-------- ВЫДЕРЖКА ИЗ ДОКУМЕНТА --------

Дружинин совершенно верно предсказал, что пьеса даже в исправленном виде не может пройти и драматическую цензуру. Чтобы запретить ее, цензорам уже не потребовалось обращаться непосредственно к императору – к началу 1860‐х гг. они, как и Дружинин, считали эпоху «обличений» оконченной и были совершенно убеждены в своем праве не дозволять подобные произведения. Когда 28 декабря 1861 г. некий подполковник Щолков-первый (видимо, будущий генерал В. А. Щолков) попросил А. Л. Потапова рассмотреть ее заново, в руководство III отделения из цензуры был переправлен разгромный отзыв без даты и подписи, примечательный прямым использованием эстетических категорий, напоминающих об отзыве того же Дружинина:

В пьесе изобличается мошенничество, воровство и взяточничество, бессовестно и нагло проводимые должностными лицами на каком-то частном компанейском заводе. Но все, однако, заставляет подозревать автора в том, что он в сочинении своем имел в виду государственных служебных лиц. В пьеса полицеймейстер завода Цапкин, казначей и бухгалтер Фарисеев, старший член комитета Зубков-отец и состоящий при верфи компании Зубков-сын, составляя дружеское общество «философов», плутуют и воруют заодно. – Взгляды этих лиц на службу и взятки, гнусные суждения, коими они извиняют подлые действия свои, все это представляет в первых двух действиях много грязи. Так, например, старший член Комитета Зубков нимало не скрывает своих бесчестных правил от сына, а последний, служивший прежде во флоте, высказывает, как он сначала наживался на вооружении корабля от такелажа, а впоследствии на паровых судах от каменного угля. Во всем пятом действии преобладает дидактический тон против взяточничества – и воззвание к служащим – о необходимости бескорыстия! Благородными личностями выведены только граф Столбов, сперва предводитель дворянства, а потом – управляющий заводом, князь Стрельский, помощник его, и Сиворин, секретарь, но эти лица имеют слишком малое влияние на ход дела.

-------- ФРАГМЕНТ НАБОРА ДАННЫХ --------

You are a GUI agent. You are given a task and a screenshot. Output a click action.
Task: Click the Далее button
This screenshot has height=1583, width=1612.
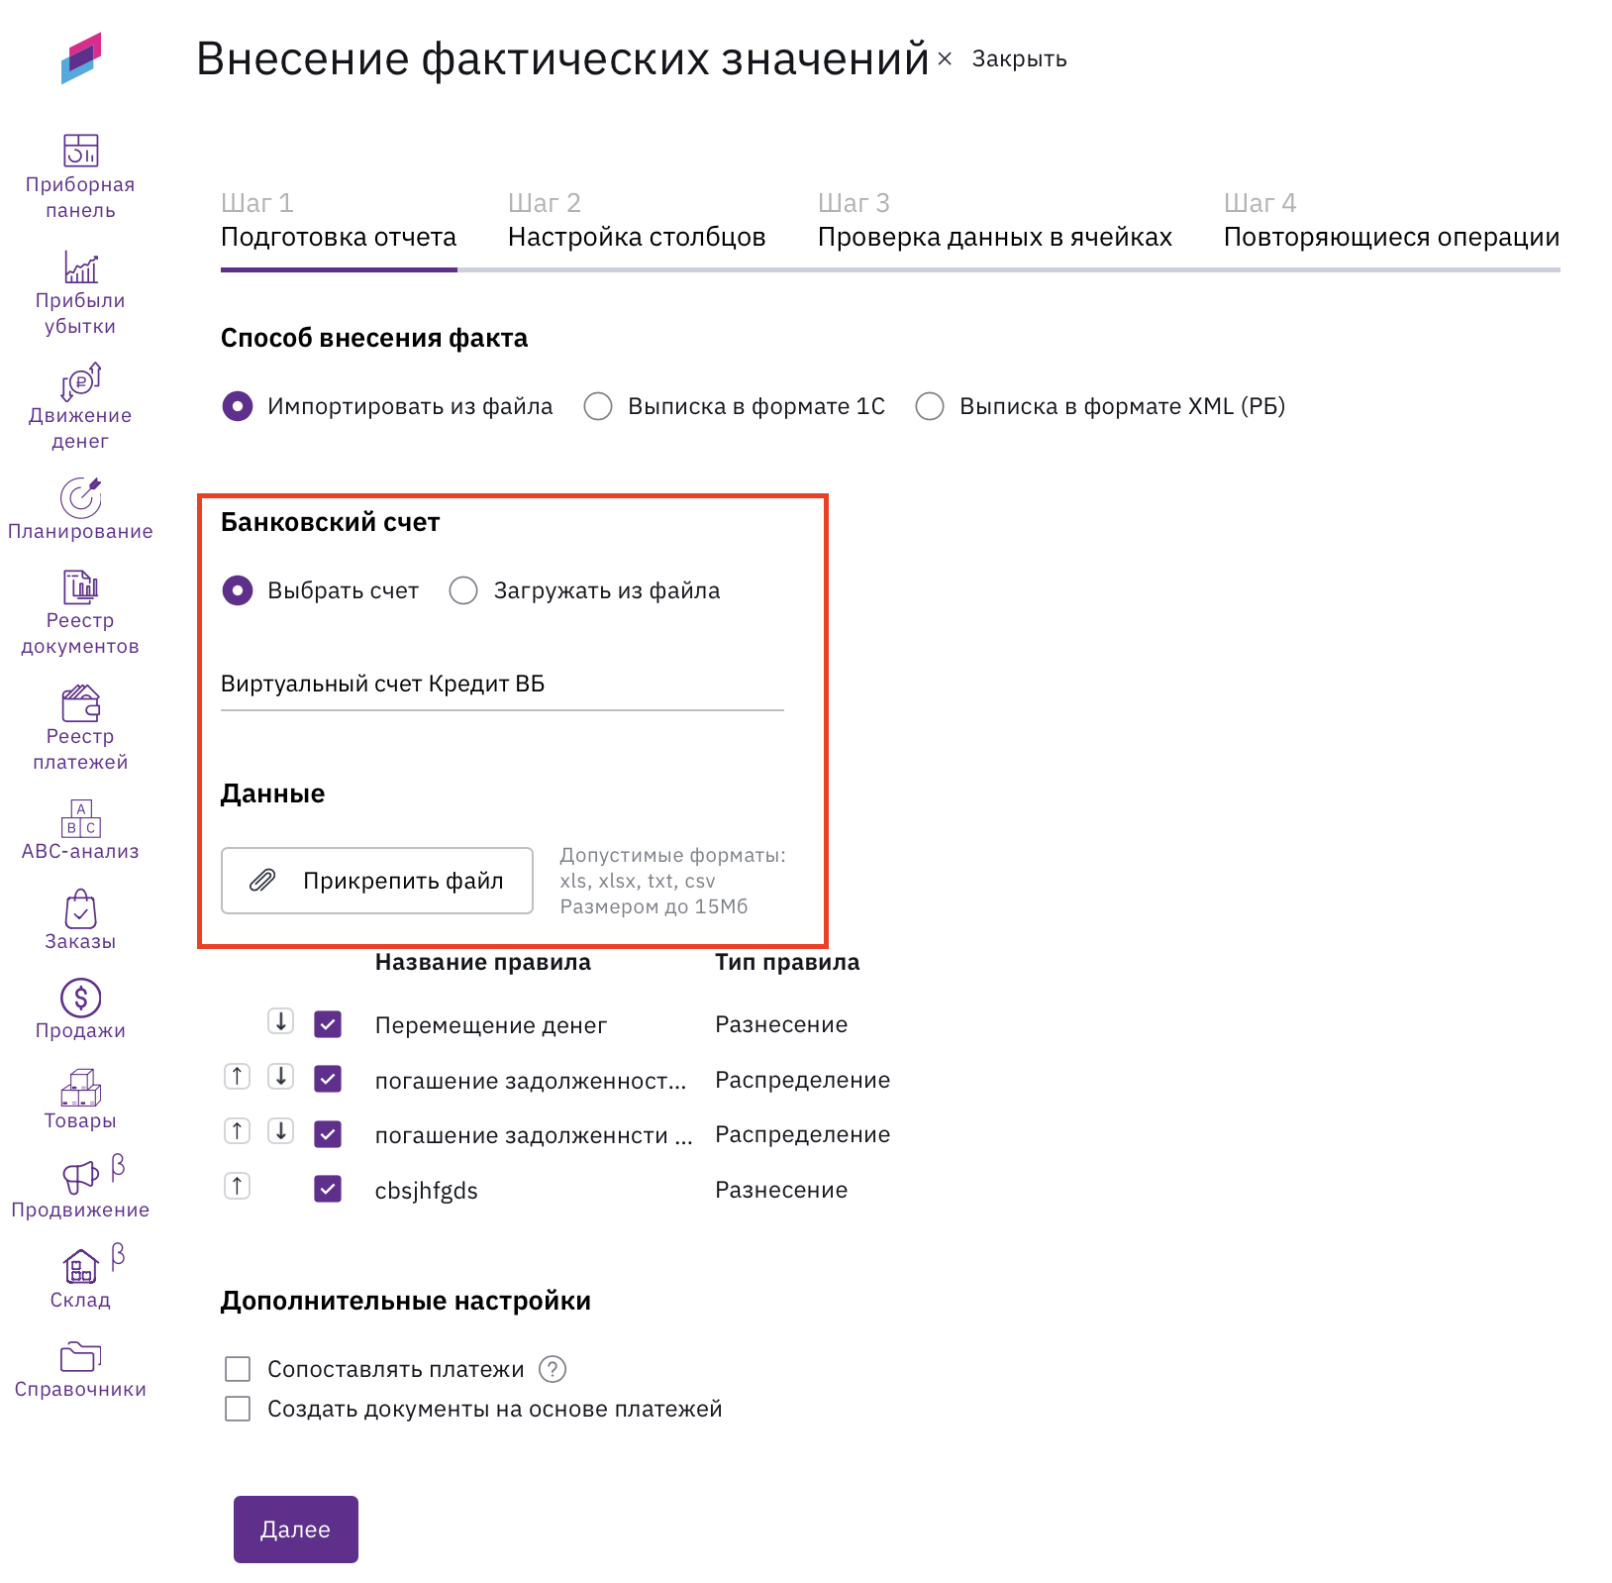click(296, 1530)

--------

#### УСЛОВИЯ ЗАДАНИЯ
1. Какого числа подполковник Щолков-первый обратился к А. Л. Потапову с просьбой заново рассмотреть пьесу, согласно отрывку о цензуре пьесы?
2. Пожалуйста, допишите отрывок о цензуре пьесы, начав сразу после его последнего предложения.

#### ПИСЬМЕННЫЕ ОТВЕТЫ
1. 28 декабря 1861 г.

2.
Ценсура не решается одобрить настоящей пьесы по ее резко-изобличительному направлению. Кроме того, по мнению Ценсуры, пьеса не имеет и сценического достоинства361.

Тем не менее столкновение с «обличительной» литературой оказалось для академиков очень значимым опытом. Во-первых, именно здесь им пришлось окончательно сформулировать свои «эстетические» критерии. Во-вторых, к «обличителям» относились двое первых реальных претендентов на победу в конкурсе: невероятно популярный Львов и достаточно влиятельный в литературных кругах Потехин. Отвергая их пьесы, академики вынуждены были четко сформулировать свой главный принцип: награждать следовало произведение, соответствующее критериям «высокой» литературы, и эти критерии следовало предпочесть непосредственному сценическому эффекту и непосредственному воздействию на публику, которое могла оказать пьеса.

Драматургия «обличителей» обычно не считается эстетически значимой, однако она несомненно представляет интерес как попытка создать политизированный театр, в котором ключевая роль отводилась бы не авторской позиции, а реакции зрительного зала. Названные особенности выражены, что примечательно, не только в произведениях этих авторов, но и в их статьях о драматургии. Обычно такого рода установки отождествляются с постреалистическим искусством XX века362, однако в российских условиях они неожиданно воплотились в практике «обличителей», действовавших параллельно с успехами театра «реалистического».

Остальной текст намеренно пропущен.